By Rachel Morford, news correspondent
Alexandra Valentine Johnson, remembered by loved ones as a scholar, activist, volunteer and committed friend, passed away on June 18 after suffering complications relating to a seizure. She was 19.
“It was pretty hard not to be drawn to Alex,” said Alisa Jin, Johnson’s friend and rising sophomore electrical and computer engineering major. “She was incredibly outgoing, and she could approach just about anyone.”
Jin is one one the many friends Johnson, a physical therapy major, made due to her participation in Northeastern University’s (NU) Ujima Global Leaders program. Rising sophomore and finance major Tiffany Cabrera also met Johnson through the program.
“She made you feel special, which is not something you can find in a lot of people,” Cabrera said. “She just had a way about her that made you feel comfortable and welcome and that you just fit.”
Born Feb. 13, 1997, Johnson was a native of New York City. Throughout her childhood, she grew to love the densely urban and diverse environment the city provided, Cabrera said. Johnson attended Fayetteville-Manlius High School, where she ran track and field before graduating in 2015.
In addition to her athletic and academic achievement, Johnson received an American Visions Medal for her oil painting “Redline at Midnight” as part of the 2015 National Art & Writing Awards.
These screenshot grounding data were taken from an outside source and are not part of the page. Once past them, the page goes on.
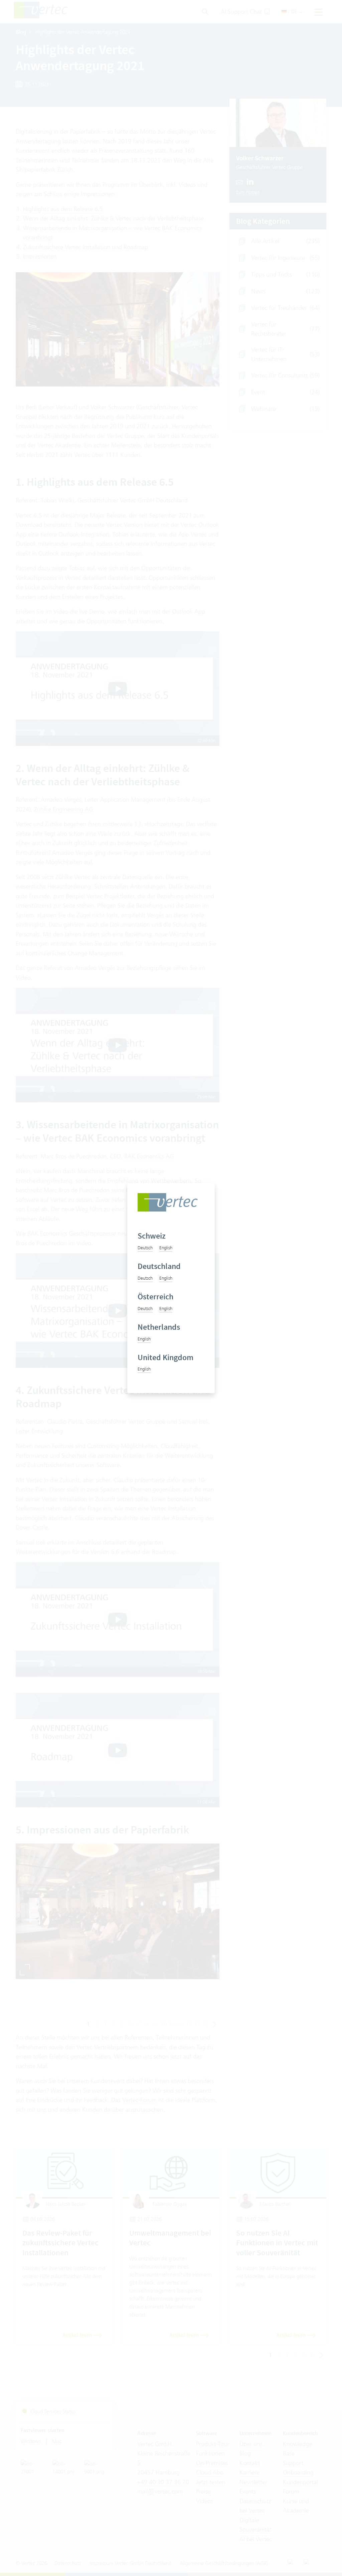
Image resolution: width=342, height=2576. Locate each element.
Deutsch (145, 1247)
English (165, 1247)
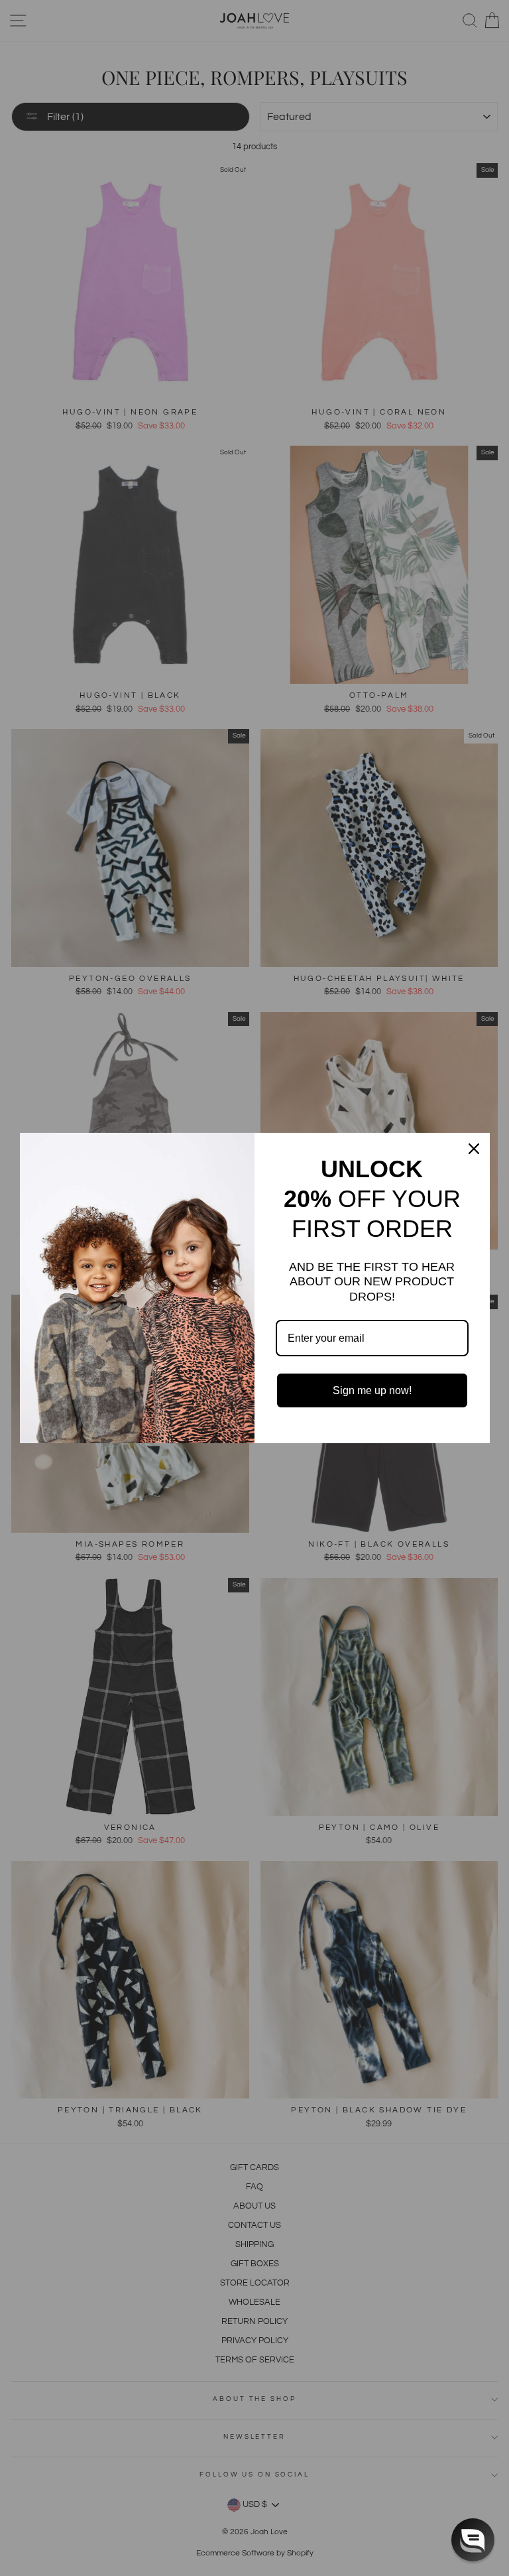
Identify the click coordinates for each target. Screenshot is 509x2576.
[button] (472, 2539)
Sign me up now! (372, 1390)
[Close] (474, 1149)
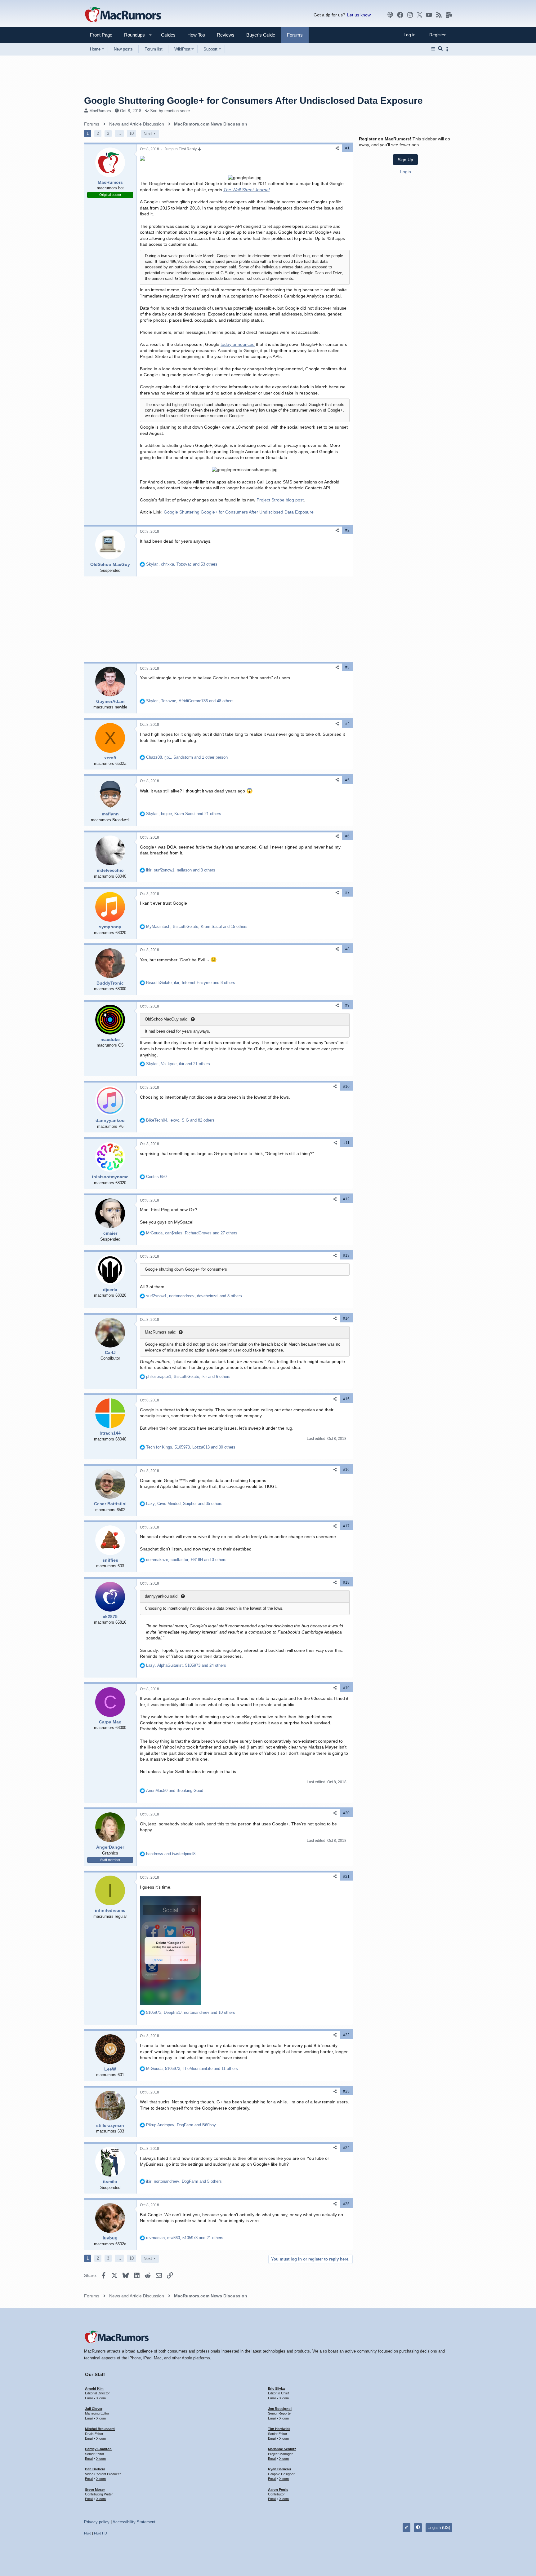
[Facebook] (400, 15)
According to Scholastic News, past recipients of the award include famous figures Andy Warhol, Sylvia Plath and Truman Capote.
From there, Johnson was accepted to NU’s Honors Program. She was also an active member of the National Black Student Association (NBSA), on which she served as historian alongside her friend and rising sophomore biology major Savanah Rumbika, who presently serves as the board’s secretary.
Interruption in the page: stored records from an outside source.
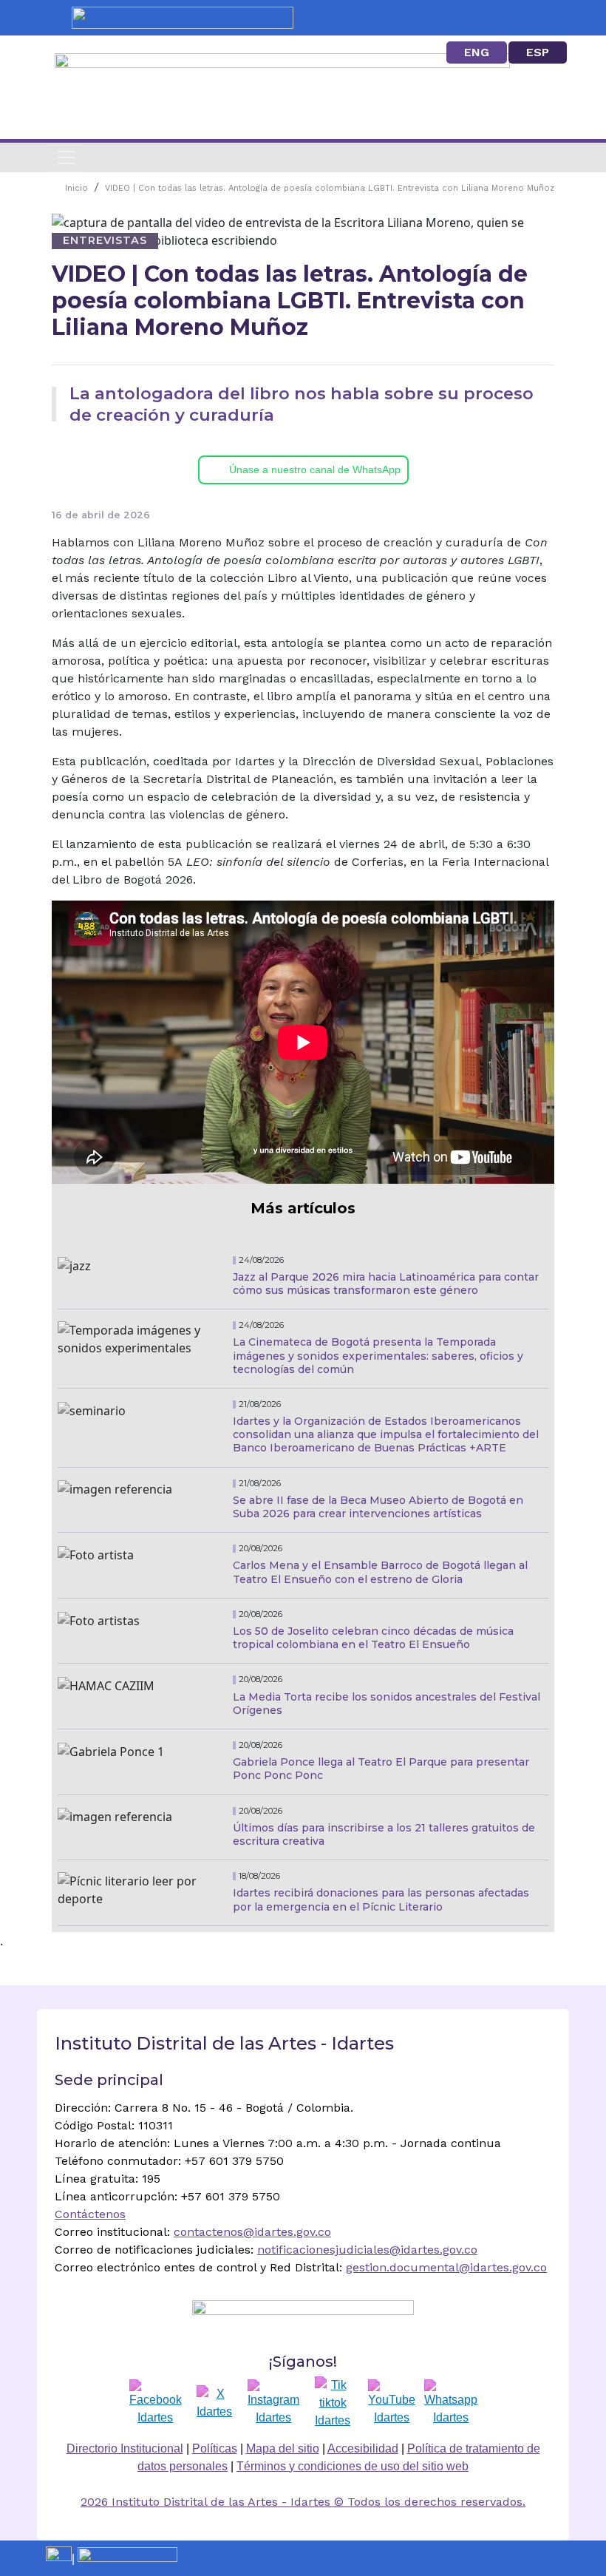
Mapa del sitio (282, 2448)
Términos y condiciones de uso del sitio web (352, 2466)
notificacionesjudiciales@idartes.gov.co (367, 2250)
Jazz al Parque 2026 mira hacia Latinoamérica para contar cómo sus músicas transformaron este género (386, 1283)
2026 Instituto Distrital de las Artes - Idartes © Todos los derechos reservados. (303, 2502)
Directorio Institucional (125, 2448)
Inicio (76, 188)
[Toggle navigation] (66, 157)
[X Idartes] (214, 2403)
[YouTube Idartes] (391, 2403)
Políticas (214, 2448)
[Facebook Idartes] (155, 2403)
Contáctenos (90, 2214)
“We went to lunch together almost every day of the week and hung out all weekend,” Rumbika said. “Her humor was a lot like mine and we really just clicked in so many ways. It was unlike any friendship I had ever had up until that point.”
Johnson’s other commitments included volunteering as an SAT coach at a local high school and serving as a team leader in both NU’s and Fayetteville-Manlius’s Relay for Life fundraisers.
“She just wanted to help people,” Rumbika said. “We called her ‘Momma Alex’ for a reason. She was a caretaker and a giver at heart.”
Kailee Loa-Sugihara, a rising sophomore civil engineering major, also experienced Johnson’s maternal instinct.
“She was such a mom to all of us,” she said. “She would always text us to make sure we were in the place we needed to be. It may not seem like a big deal, but in a time where people are so cutthroat and only think about themselves, Alex was the complete opposite. She was selfless.”
Kyle Taylor, a rising sophomore journalism major and deputy sports editor at The Huntington News, attested to her overall uniqueness as an individual.
“She was confident and genuine,” Taylor said. “She was always going to be Alex, always very true to herself.”
According to Cabrera, Johnson’s future goals included spending a summer session in Argentina, minoring in Spanish and potentially pursuing a career in sports medicine.
Johnson’s funeral service will be held at Memorial Baptist Church in New York City on Friday, June 24. She is survived by her mother Cheryl, sisters Selena and Alicia Johnson and her older brother.
Johnson’s friends said they will remember her for her trademark radiant personality.
“She was such a spirit and a light,” Cabrera said. “No matter what you felt about her, you felt it. I knew she was special since the moment I met her. It didn’t take her passing for me to recognize that.”
Grief counseling is available for students through University Health and Counseling Services, WeCare and the Center for Spirituality Dialogue and Service. Staff at the John D. O’Bryant African American Institute are also available to support students during this difficult time.